Jika berkaca pada kasus yang ada, beberapa warga Surabaya yang menuntut kepada Pemkot Surabaya telah melayangkan barang bukti dalam tuntutannya.

“Warga masyarakat yang masuk dalam surat ijo yang menuntut itu, itu juga ada beberapa membawa bukti-bukti nya mereka sertifikat yang juga di masukkan dalam asetnya pemerintah kota,” tambahnya.

Politisi dari PDI-P itu juga mengatakan, pihaknya selama ini masih merumuskan dan menelaah terkait surat ijo yang sudah disengketakan sejak 1999. Ia mengatakan pihak Dewan sampai saat ini berusaha bijak dalam menyikapi masalah tersebut.

Walaupun demikian Baktiono juga menjelaskan, pihaknya akan mencarikan solusi yang terbaik.

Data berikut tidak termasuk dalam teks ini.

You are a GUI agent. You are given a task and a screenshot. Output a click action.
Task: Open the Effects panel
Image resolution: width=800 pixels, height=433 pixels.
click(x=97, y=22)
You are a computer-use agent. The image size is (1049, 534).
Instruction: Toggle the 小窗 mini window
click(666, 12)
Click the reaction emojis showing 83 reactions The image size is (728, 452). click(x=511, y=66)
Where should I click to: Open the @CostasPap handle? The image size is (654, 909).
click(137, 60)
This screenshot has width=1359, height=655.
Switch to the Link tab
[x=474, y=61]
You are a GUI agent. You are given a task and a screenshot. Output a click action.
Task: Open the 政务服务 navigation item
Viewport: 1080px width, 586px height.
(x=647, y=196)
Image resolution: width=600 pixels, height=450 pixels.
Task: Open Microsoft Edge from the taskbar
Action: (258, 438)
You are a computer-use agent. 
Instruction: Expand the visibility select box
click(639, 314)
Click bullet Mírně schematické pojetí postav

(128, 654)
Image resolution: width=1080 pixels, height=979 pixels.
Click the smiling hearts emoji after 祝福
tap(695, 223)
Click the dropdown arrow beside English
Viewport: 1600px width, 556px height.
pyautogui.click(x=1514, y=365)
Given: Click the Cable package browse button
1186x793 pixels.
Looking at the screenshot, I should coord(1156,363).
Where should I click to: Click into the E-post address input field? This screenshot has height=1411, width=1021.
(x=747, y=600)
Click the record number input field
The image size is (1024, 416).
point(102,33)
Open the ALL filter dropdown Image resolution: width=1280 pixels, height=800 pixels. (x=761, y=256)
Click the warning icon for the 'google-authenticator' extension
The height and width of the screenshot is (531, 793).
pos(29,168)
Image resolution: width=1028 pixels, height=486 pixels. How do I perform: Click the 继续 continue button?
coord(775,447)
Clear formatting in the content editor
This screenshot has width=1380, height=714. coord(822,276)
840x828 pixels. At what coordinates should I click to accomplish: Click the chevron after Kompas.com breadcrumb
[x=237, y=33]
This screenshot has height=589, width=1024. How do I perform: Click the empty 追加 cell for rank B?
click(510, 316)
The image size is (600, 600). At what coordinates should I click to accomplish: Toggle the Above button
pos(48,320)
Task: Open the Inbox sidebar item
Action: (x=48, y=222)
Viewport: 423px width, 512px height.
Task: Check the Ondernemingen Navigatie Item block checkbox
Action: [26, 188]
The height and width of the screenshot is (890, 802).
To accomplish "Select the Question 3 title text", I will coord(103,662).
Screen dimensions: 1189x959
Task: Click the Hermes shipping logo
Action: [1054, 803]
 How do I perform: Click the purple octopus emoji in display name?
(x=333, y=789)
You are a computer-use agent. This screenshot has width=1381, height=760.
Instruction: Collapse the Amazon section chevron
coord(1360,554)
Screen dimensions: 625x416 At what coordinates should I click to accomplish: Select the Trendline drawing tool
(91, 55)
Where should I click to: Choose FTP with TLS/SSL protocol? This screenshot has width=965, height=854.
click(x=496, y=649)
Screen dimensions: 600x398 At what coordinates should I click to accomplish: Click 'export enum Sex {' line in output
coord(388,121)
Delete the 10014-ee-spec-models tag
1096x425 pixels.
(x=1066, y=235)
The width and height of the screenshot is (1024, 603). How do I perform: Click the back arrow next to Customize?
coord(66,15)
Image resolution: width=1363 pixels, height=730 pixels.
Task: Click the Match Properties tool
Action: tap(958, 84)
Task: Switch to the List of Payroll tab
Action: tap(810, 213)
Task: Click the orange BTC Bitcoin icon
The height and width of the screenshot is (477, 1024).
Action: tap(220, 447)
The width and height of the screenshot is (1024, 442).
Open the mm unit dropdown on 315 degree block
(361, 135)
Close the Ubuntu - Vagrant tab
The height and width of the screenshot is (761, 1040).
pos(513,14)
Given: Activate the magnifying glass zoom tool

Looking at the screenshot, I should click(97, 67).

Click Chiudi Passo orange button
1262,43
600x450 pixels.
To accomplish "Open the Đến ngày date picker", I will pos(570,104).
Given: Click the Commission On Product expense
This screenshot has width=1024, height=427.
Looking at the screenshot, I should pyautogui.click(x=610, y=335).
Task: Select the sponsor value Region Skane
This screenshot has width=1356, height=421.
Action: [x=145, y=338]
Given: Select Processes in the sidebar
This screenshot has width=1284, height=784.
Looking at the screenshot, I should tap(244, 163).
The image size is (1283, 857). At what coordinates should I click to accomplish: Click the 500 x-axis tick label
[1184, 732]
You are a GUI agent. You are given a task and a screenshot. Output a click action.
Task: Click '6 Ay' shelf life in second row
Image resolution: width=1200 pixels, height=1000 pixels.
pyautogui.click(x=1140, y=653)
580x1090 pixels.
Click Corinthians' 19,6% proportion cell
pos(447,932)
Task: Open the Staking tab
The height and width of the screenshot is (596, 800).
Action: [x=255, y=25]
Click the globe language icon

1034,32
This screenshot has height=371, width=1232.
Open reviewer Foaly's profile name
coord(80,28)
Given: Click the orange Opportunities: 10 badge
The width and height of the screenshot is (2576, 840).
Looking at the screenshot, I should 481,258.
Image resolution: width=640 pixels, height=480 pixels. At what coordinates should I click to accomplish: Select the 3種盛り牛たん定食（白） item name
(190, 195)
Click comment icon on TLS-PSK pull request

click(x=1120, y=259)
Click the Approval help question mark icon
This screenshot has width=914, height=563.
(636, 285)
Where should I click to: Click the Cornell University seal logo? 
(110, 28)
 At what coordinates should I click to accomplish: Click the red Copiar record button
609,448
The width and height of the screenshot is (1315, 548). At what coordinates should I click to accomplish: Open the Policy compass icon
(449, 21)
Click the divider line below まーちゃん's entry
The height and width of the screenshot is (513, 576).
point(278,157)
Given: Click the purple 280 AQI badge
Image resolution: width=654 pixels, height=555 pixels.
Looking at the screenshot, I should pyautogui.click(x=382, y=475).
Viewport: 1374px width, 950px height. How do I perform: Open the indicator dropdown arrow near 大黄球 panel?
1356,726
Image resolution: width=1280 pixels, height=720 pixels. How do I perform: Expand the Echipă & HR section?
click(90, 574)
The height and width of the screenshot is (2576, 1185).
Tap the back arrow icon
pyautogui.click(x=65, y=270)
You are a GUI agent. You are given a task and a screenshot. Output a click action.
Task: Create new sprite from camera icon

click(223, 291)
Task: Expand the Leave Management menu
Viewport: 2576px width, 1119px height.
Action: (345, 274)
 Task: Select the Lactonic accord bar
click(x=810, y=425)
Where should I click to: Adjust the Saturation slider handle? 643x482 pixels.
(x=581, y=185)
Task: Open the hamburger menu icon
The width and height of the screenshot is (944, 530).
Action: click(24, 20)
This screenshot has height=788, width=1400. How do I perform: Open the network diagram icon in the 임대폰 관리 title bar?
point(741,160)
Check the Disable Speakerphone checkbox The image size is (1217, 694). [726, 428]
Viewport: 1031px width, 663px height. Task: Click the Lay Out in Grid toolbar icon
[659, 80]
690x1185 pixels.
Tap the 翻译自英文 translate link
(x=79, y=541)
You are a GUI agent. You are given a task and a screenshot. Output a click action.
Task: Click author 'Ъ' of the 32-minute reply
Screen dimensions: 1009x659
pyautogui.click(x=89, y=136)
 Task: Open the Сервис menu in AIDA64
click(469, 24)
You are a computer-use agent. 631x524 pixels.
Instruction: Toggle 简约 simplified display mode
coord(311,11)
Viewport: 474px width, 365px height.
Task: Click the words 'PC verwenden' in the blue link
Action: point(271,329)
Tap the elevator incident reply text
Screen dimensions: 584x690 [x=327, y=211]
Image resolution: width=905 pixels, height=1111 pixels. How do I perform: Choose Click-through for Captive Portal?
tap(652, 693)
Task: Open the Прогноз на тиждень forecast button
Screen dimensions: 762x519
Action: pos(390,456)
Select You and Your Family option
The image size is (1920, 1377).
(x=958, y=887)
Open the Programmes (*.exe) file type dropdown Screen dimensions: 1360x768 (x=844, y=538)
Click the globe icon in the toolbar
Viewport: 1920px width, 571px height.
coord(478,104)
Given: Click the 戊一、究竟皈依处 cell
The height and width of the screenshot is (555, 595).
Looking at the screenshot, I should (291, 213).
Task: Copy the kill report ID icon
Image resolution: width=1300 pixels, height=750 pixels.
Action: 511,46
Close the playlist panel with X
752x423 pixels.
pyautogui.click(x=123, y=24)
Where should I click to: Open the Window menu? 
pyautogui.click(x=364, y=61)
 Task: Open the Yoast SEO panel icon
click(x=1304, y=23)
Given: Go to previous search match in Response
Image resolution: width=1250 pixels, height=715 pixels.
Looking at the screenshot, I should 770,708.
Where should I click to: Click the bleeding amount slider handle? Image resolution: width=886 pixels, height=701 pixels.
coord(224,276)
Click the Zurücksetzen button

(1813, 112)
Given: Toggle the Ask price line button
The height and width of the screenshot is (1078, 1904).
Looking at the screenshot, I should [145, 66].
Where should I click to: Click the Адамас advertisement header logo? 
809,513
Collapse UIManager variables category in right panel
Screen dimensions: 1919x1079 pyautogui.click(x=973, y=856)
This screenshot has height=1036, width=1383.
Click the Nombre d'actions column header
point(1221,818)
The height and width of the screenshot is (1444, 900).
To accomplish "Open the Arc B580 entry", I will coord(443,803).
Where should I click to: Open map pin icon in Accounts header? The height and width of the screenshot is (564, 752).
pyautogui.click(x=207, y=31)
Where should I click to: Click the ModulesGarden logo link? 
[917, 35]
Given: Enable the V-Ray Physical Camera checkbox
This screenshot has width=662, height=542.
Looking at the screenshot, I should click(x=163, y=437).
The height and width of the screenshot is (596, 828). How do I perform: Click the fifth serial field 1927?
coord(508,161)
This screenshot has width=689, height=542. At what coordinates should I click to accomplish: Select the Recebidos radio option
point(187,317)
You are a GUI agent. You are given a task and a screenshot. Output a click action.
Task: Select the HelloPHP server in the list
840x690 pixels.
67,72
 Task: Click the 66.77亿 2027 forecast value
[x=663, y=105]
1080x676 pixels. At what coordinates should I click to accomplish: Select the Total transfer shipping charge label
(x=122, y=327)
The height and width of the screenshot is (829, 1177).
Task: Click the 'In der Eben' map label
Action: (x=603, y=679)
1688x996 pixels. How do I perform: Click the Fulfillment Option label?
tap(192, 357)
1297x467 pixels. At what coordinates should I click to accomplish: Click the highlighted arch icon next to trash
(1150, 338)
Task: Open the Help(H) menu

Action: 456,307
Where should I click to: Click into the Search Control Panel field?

Sebab Pemkot dinilai juga memiliki hak untuk mempertahankan aset kota.

“Sebagai contoh aset pemerintah kota yang tidak bisa dikuasai warga, contohnya kantor Walikota, Rumah Dinas Walikota, Kantor DPRD Surabaya dan kantor-kantor lainnya yang memang haknya jelas,” tuturnya.

Selain itu, Baktiono masih mendalami terkait sengketa tersebut. Menurutnya kajian historis dan sosiologis melibatkan beberapa sisi dari warga dan Pemerintah Kota Surabaya diperlukan dalam mengkaji permasalahan ini. Ia berpesan jangan sampai apa yang menjadi hak milik warga dimiliki oleh Pemkot dan juga hak pemkot menjadi milik warga.

“Ini memerlukan kejelian yang nanti panitia khusus pengelolaan daerah. Nantinya apabila semua sepakat, anggota pansus sepakat, anggota DPR nya sepakat dan juga pemerintah kota lewat persetujuan bersama tadi itu setuju bahwa mana yang menjadi hak nya warga itu harus dikembalikan ke warga dan haknya pemerintah harus dikembalikan ke pemerintah,” Pungkasnya.